-- Selection start --

In propounding this fivefold scheme Wyclif reveals himself as being a realist but not a Platonist. He is not a Platonist because he does not accept that there are any universals outside the divine mind which are independent both of the existence of individuals and of the existence of created minds. Metaphysical universals are independent of created minds, but they are not independent of the existence of individuals of particular kinds. Logical universals may be independent of the existence of individuals (such at least seems to be the case with the universal ‘chimaera’) but they are not independent of the existence of created minds. Because of these qualifications to his realism, Wyclif is able to present himself as being an orthodox Aristotelian.

-- Selection end --

§ **Given problem 1**:
In the passage on Wyclif's realism, what are metaphysical universals said to depend on?
§ **Given problem 2**:
List every philosophical label that the passage on Wyclif's realism uses for Wyclif, and state whether the passage says it fits him.

-- Raw data start --

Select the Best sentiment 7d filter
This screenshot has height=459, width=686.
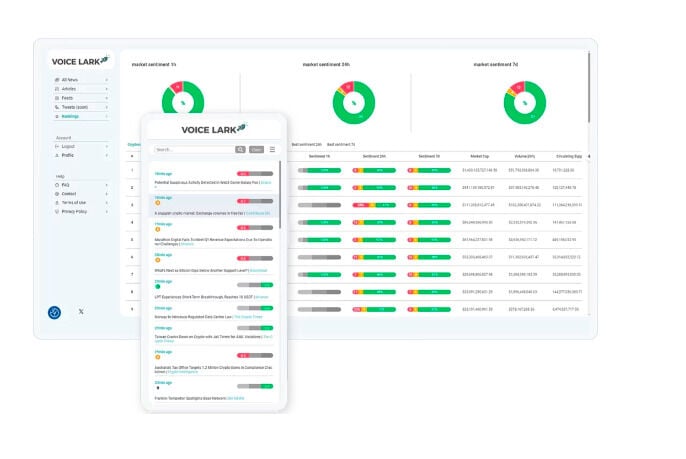tap(339, 144)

-- Raw data end --

§ **Exercise answer 1**:
They depend on the existence of individuals of particular kinds.

§ **Exercise answer 2**:
- Realist: fits him.
- Platonist: does not fit him.
- Orthodox Aristotelian: the passage says he is able to present himself as one.